The latest PMI data reflects Dubai’s dynamic entrepreneurial landscape, its globally competitive offerings for businesses, and the confidence that local, regional and global investors have in its growth prospects, business analysts said.

David Owen, an economist at S&P Global Market Intelligence, said Dubai's non-oil private sector registered the fastest rise in output in three years in July, supported by another solid increase in new business and promotional activity.

"Input price inflation remained among the fastest on record despite slowing from June's 53-month high. Fuel prices again impacted firms' costs, notably in the travel & tourism sector where input prices rose the most since this index began in 2015,” said Owen.

The PMI survey also indicates an easing of cost inflationary pressures after June had seen the fastest rise in input prices in nearly four-and-a-half years. Non-oil private sector growth has strengthened five times in the past six months, and the PMI remained above its long-run average of 54.5 in the latest period.

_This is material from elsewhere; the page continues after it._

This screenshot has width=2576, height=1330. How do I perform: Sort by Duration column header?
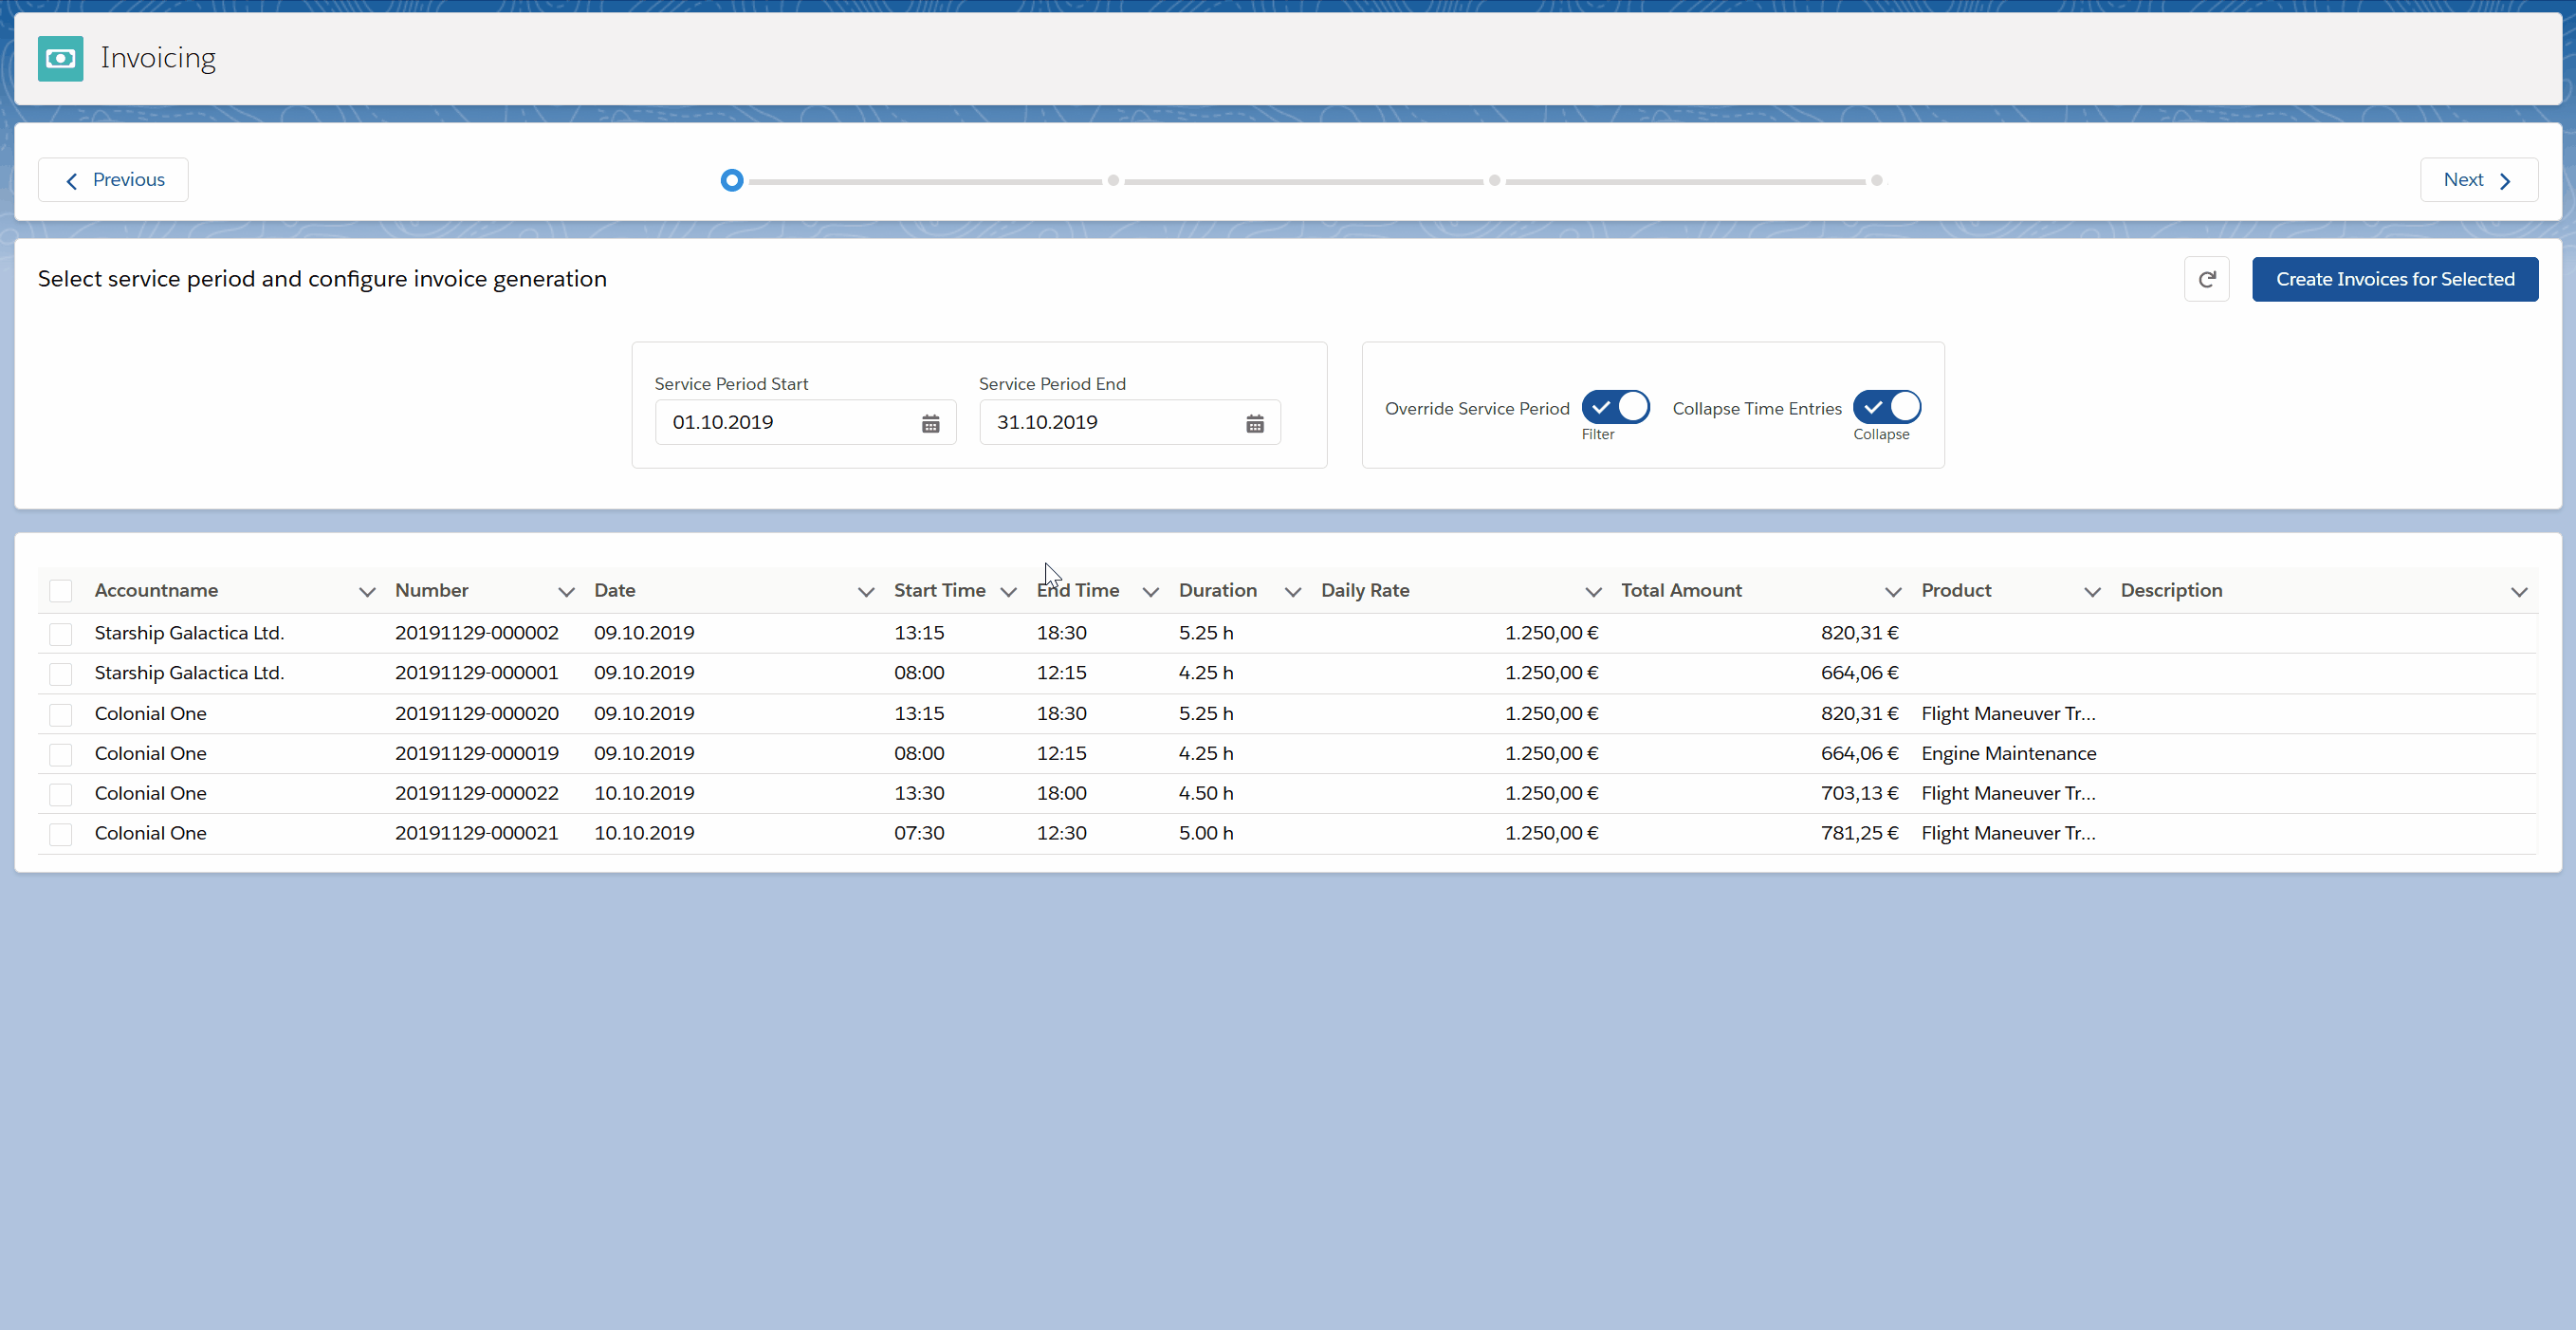1217,591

While most firms reported successful marketing activities, including promotions, and discounting to stimulate sales, travel & tourism firms reported the fastest rise in prices charged since March 2017. Despite the growth of new business receipts easing from June's near-three-year high, it was still a sharp expansion overall in July, the PMI report said.

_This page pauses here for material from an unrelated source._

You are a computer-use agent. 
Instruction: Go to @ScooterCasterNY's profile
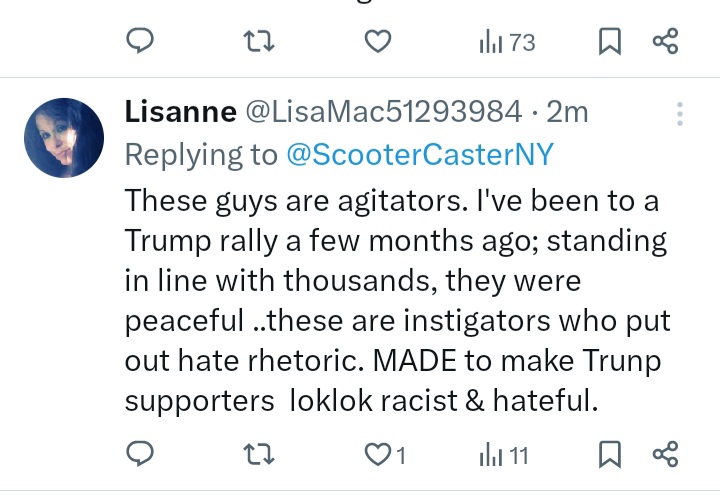tap(420, 155)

July’s job creation rate was the joint fastest registered in 2022 so far. The month’s data also suggested longer average supply chain lead times for non-energy private sector firms, marking the first deterioration in vendor performance since December 2021, contributing to a renewed decline in input stocks, the report said.

Market observers believe that the outlook for Dubai’s retail sector has been improving steadily over the past months. Data from the Dubai Chamber of Commerce and Industry forecasts that UAE retail sales will grow by 6.6 per cent annually to reach Dh258 billion by 2025. After two years of economic uncertainty, retail is on an upward trajectory driven by increased consumer spending.

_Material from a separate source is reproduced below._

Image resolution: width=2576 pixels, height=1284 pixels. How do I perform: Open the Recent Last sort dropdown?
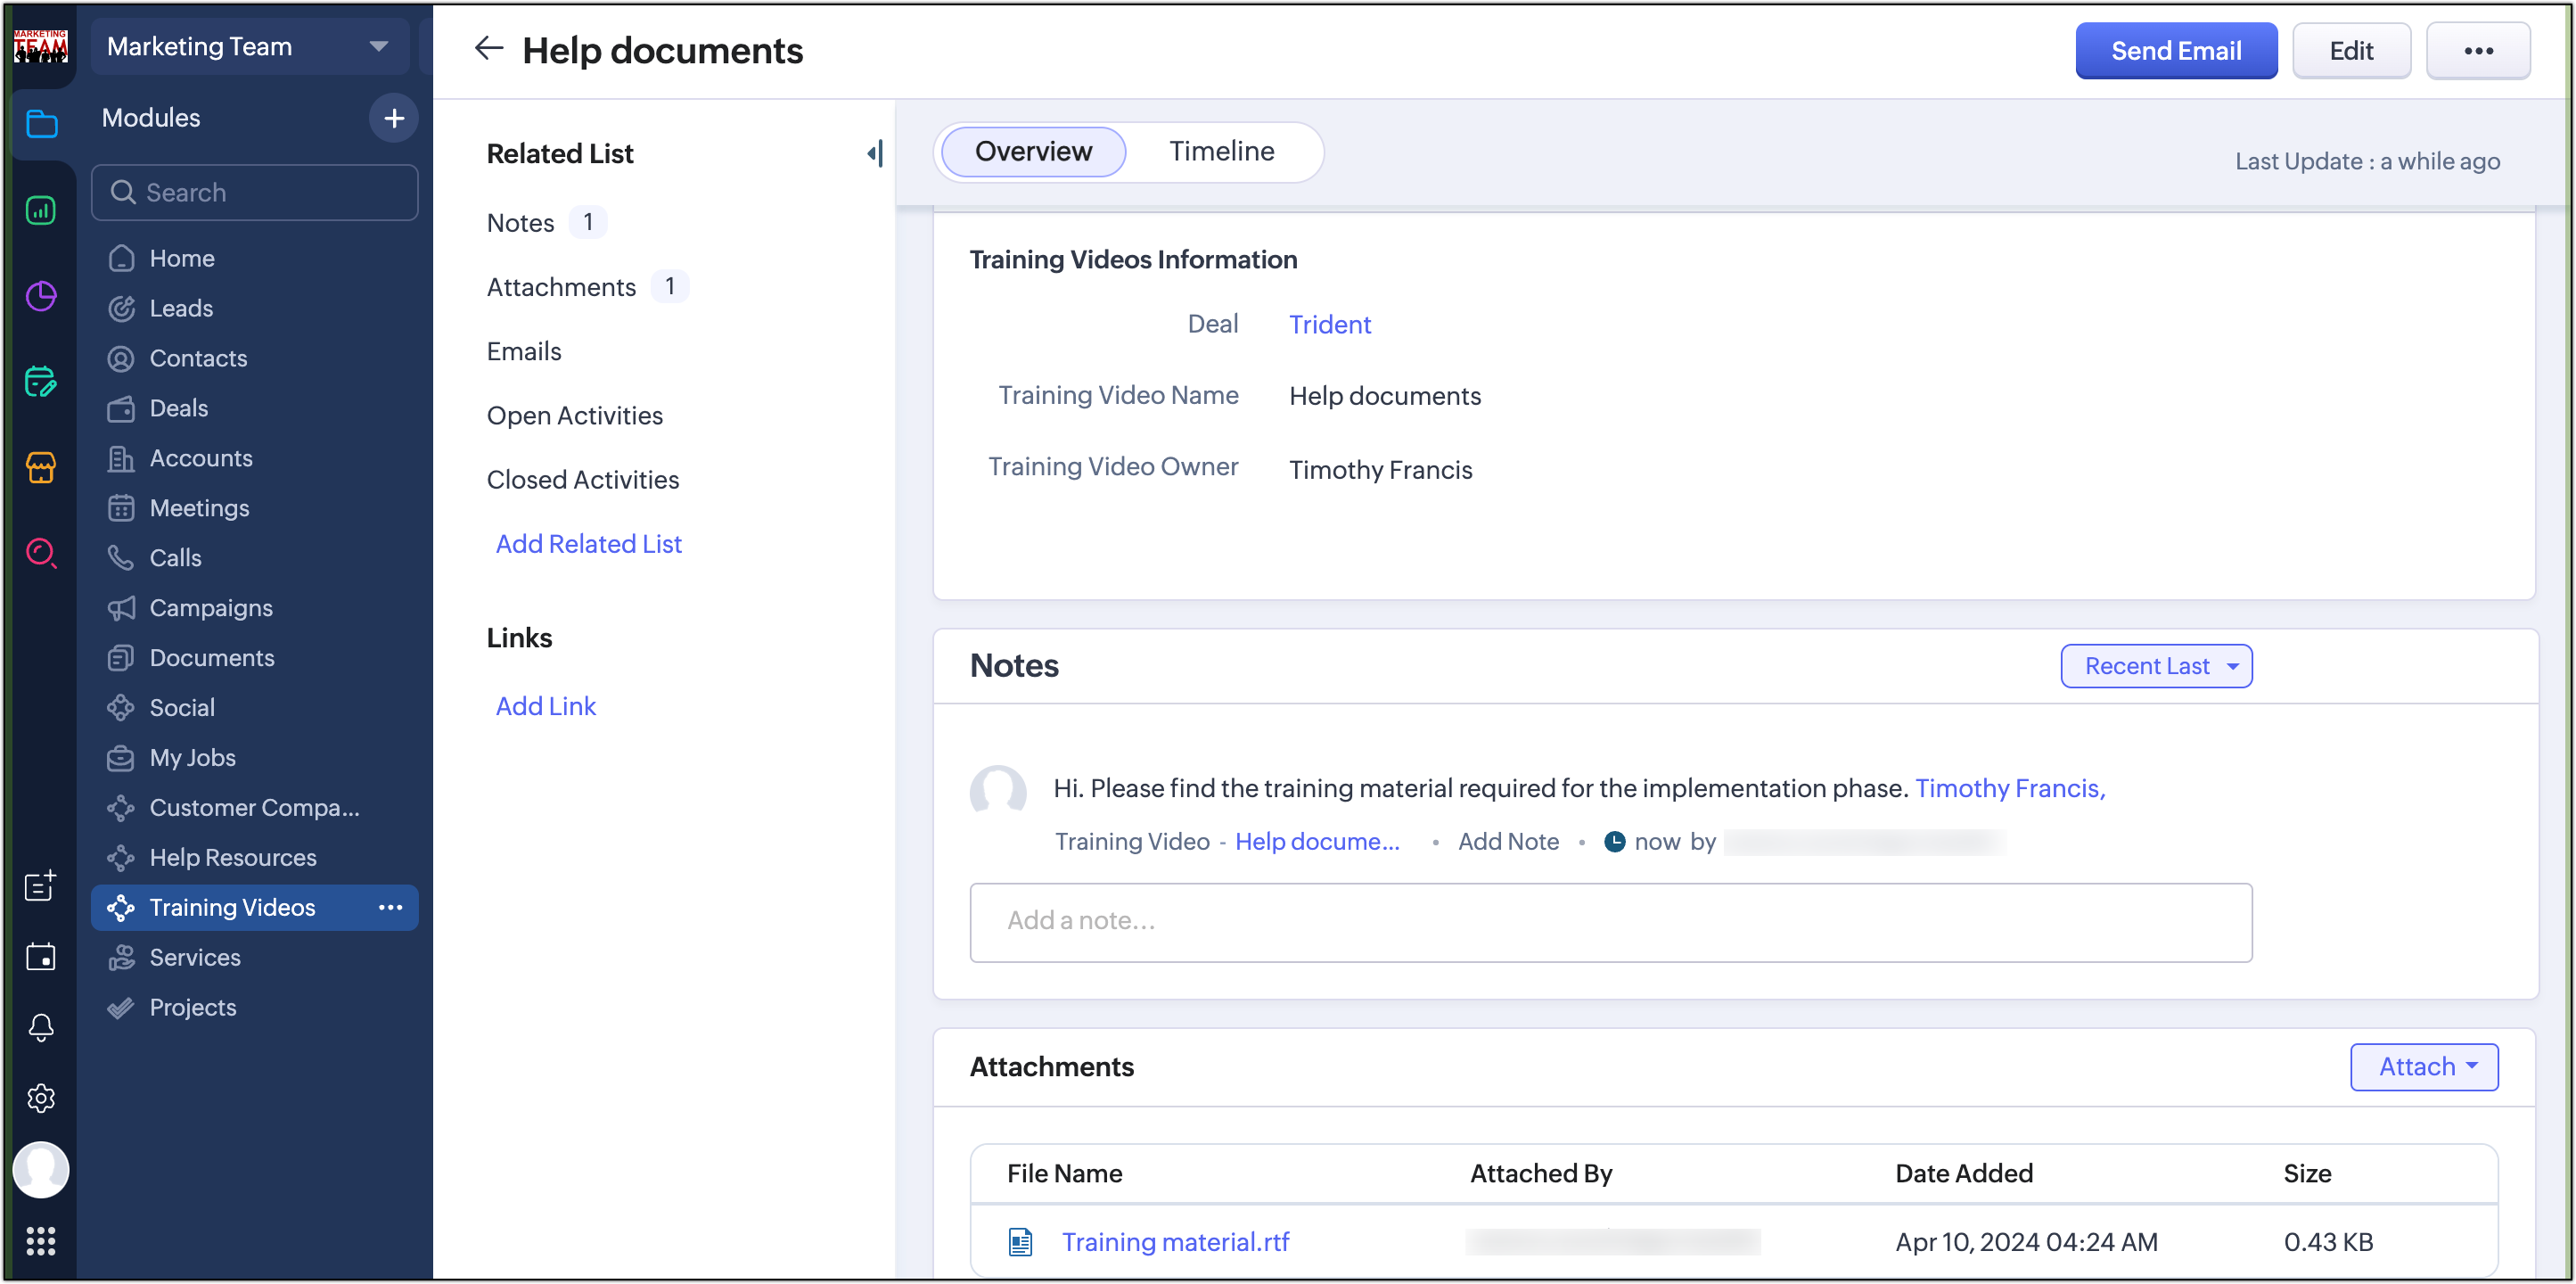click(x=2156, y=666)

Observers predict that the total household spending would grow to Dh463.3 billion in 2022 from Dh447.3 billion in 2021. A remarkable surge in retail spending levels, an upswing in international tourism, increased construction activity, a rapidly growing population, and an upturn in personal disposable income are expected to drive robust growth in long-term retail spending and investment, according to experts.

Owen said July saw rising pressure on firms' selling prices.

“Although overall charges levied for goods and services were broadly unchanged since June, it ended a 12-month sequence of discounting,” he said.